Miró el cielo, observando la luna y preguntándose si sería la misma que su amada y familia veían. La incógnita sobre el bienestar de los mismos transitaba su mente, muchas veces se lo había cuestionado, pero fue hasta ahora en qué ese pensamiento, en verdad lo hizo temblar, sintiendo una ligera impotencia recorrer su piel. Bajó el rostro de inmediato, observando las calidad llamas de la fogata y, observando como la grasa del conejo empalado goteaba, segundo a segundo, en una caótica armonía. Exhaló con lentitud, mordiendo otro trozo de carne.

  --¿Algún día en verdad podré volver? --Sé preguntó, dudoso sobre el futuro incierto. Hizo una mueca, frustrado, arrojando el pedazo de carne al suelo y tocando con sus manos su cabeza--. Porque es tan difícil creer en mi --Volvió a exhalar, liberando de su boca un ligero vapor--. ¿Por qué a mi? ¿Por qué me escogió? --Guardó silencio, no encontrando respuesta para su pregunta.

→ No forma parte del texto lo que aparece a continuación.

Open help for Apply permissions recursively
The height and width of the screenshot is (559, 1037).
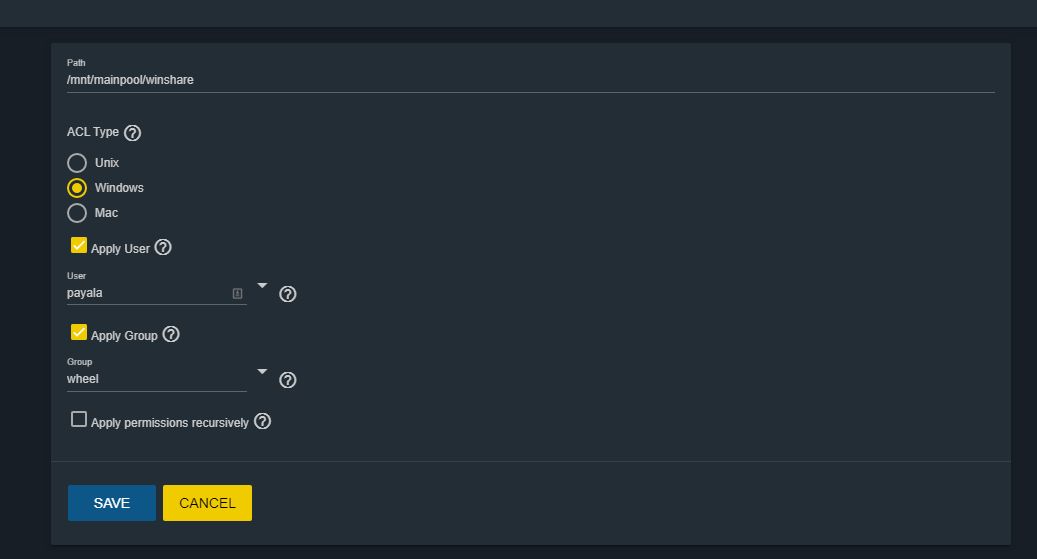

Los días continuaron pasando, con la monotonía del desgarrador destino de pelear para sobrevivir y, aquello, que aunque para una mente sana no podría influir demasiado, para una persona inestable y con la cordura a pasos de romperse afectaba en demasía.

Gustavo se encontraba recargado sobre el cuerpo gigantesco de una serpiente, manchado en sangre y con la mirada perdida, su cabello estaba desordenado, cubriendo parte de su rostro, sus brazos temblaban por la fatiga, mientras su sable teñido de rojo descansaba sobre sus piernas.

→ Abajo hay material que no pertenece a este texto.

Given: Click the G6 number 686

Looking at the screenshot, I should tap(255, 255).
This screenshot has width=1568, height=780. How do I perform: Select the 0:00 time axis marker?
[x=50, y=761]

  --Solo necesitas colocarte de pie y limpiarte el polvo, levantar el rostro y ponerse erguido --Apretó los labios, mientras su voz se quebraba--, porque somos soldados y, los soldados no lloran, sino que pelean hasta el final... ¿O no, abuelita Maria? --Miró al cielo, forzándose a si mismo a no derramar ni una sola lágrima. Guardó silencio y, con lentitud llevó su antebrazo izquierdo al limpiar las lágrimas inexistentes de sus ojos--... Le juro que no tengo dudas, Padre mío, mi mente es lo más fuerte de mi ser, pero mis sentimientos siguen siendo débiles, jamás aprendí a callarlos, me fuerzo cada día a mi mismo a olvidar, a concentrarme en mi objetivo, pero me es imposible, porque, aunque por el exterior parezca que puedo contra un ejército, por dentro me estoy derrumbado --Miró su brazo derecho--... Lo he de admitir, estoy asustado, no se lo que me pasa, mis instintos me gritan por sangre, mi corazón añora a mi amada y, mi mente solo quiere tranquilidad, sé que lo que digo me hace parecer débil y frágil, pero no puedo ocultarlo más, no a usted, Padre mío, no a usted --Se tocó con su mano los ojos, cegando su campo de visión--... Caerán a tu lado mil y, diez mil a tu diestra; más a ti no llegará --Dijo, como el niño solitario que escucha los truenos y solo quiere que se terminen--. Pero me he de levantar y, he de cumplir con mi promesa, porque mis padres así me lo enseñaron.

Se colocó de pie con calma, apretó la empuñadura de su sable, mientras que con su otra mano sujetaba su cabello, reuniendo todo en una sola coleta y, sin duda alguna, la cortó. Los mechones cayeron al suelo, con la premisa de que el joven que había vivido en su antigua patria, no era el mismo que se preparaba para entrar a las puertas del abismo.

  --Si he de caminar por las sombras para volver a tu lado --Sujeto su relicario, mientras sus ojos perdían vida--, sin duda lo haré.